## Exercise
Pick out and copy each line of the records that contains the string "clock". Treat uppercase and lowercase as different, so only a match in the same case counts.

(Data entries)
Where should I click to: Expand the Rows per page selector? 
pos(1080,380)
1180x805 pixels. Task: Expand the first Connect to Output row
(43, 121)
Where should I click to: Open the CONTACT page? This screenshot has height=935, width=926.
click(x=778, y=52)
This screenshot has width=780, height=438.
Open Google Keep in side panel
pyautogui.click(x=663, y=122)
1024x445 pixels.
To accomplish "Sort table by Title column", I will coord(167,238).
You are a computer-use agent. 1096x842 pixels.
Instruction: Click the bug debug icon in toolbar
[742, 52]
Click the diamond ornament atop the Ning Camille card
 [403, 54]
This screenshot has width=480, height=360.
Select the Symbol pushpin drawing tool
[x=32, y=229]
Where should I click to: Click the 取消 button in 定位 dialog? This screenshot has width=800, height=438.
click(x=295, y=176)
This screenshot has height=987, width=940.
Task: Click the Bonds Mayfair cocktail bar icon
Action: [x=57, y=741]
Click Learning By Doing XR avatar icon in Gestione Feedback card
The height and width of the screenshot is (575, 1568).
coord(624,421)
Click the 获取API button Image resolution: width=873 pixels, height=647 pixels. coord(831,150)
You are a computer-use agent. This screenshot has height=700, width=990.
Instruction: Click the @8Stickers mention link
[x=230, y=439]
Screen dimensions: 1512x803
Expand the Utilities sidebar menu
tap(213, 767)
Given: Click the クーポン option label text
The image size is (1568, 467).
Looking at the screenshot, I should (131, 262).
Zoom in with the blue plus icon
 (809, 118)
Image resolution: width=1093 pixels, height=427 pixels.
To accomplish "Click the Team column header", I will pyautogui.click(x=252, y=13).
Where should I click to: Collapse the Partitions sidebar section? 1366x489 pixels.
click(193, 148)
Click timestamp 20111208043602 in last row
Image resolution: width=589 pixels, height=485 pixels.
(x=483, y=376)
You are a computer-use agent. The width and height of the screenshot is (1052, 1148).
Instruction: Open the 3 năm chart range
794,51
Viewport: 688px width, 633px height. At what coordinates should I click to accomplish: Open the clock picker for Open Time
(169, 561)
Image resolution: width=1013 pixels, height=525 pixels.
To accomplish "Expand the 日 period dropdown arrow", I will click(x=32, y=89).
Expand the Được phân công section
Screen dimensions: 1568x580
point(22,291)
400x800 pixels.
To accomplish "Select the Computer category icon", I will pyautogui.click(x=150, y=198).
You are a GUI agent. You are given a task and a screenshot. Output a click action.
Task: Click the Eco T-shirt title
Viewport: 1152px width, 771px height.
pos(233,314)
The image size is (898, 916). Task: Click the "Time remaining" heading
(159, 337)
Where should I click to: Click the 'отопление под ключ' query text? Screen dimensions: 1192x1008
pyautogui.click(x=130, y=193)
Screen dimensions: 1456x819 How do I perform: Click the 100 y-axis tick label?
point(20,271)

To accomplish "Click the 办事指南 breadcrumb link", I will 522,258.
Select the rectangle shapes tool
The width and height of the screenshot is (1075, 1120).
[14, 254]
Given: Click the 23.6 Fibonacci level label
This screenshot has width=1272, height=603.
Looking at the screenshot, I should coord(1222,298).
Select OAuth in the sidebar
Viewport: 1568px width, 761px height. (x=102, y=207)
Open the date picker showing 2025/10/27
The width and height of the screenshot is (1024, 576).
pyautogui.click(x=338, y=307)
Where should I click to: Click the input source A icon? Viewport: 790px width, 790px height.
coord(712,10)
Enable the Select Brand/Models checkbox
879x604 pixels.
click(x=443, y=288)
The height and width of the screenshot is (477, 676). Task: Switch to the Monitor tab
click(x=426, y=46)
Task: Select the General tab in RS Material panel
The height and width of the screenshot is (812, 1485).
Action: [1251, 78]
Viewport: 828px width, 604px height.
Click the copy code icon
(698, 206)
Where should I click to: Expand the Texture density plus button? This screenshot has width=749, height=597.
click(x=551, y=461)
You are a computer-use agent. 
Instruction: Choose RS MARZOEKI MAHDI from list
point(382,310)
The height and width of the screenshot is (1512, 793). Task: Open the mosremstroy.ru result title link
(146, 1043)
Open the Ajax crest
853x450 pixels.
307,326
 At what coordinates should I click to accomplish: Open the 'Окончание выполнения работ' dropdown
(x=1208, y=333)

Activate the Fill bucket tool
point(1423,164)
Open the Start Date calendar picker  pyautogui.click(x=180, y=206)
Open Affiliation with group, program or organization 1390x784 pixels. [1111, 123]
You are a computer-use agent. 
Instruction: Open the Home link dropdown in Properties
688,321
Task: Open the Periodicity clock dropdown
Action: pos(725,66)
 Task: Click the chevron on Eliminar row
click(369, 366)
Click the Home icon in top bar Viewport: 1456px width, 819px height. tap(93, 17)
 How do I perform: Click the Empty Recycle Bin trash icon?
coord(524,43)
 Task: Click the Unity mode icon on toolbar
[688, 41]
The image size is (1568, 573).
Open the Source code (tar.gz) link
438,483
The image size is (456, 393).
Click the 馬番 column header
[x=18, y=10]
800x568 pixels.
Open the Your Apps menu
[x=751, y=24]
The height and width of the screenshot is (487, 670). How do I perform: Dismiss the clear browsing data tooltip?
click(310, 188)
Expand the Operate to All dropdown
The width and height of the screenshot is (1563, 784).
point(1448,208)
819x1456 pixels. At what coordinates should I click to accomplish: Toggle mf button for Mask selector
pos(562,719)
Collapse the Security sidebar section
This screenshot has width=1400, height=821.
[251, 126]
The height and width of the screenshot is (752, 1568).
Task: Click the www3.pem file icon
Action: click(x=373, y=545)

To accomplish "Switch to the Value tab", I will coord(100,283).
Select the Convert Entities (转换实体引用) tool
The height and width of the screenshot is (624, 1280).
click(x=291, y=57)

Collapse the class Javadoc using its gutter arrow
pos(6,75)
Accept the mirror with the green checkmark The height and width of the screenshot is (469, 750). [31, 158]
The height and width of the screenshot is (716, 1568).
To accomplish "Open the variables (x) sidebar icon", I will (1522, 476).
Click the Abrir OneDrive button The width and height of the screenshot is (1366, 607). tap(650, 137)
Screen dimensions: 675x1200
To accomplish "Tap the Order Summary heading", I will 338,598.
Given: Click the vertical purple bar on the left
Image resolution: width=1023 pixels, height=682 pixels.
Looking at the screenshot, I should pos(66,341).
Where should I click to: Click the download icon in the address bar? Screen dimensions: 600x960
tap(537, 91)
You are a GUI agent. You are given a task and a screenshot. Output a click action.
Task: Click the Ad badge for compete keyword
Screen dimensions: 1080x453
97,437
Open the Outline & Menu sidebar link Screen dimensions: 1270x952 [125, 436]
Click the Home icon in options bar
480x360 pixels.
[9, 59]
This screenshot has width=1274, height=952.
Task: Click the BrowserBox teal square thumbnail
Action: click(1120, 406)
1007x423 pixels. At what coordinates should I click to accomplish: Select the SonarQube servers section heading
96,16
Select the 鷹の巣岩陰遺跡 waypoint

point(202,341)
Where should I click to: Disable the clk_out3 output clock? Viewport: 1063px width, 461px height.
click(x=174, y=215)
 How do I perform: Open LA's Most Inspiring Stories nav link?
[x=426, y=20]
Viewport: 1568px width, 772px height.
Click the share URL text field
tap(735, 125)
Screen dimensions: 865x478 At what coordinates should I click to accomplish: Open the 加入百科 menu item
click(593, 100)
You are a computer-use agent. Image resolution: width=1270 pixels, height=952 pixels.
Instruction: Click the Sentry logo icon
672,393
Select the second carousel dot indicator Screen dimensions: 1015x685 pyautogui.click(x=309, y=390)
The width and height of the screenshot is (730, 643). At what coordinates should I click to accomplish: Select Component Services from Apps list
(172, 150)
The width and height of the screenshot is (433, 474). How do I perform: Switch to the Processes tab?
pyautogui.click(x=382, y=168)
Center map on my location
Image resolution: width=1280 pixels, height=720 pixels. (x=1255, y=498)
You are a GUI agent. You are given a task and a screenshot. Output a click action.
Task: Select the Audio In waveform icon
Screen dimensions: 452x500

## Exercise output
Viewport: 688px width, 633px height. At what coordinates should I click to accomplish: Open the clock picker for Open Time
Task: Open the Periodicity clock dropdown
Where should I click to: Disable the clk_out3 output clock? Viewport: 1063px width, 461px height.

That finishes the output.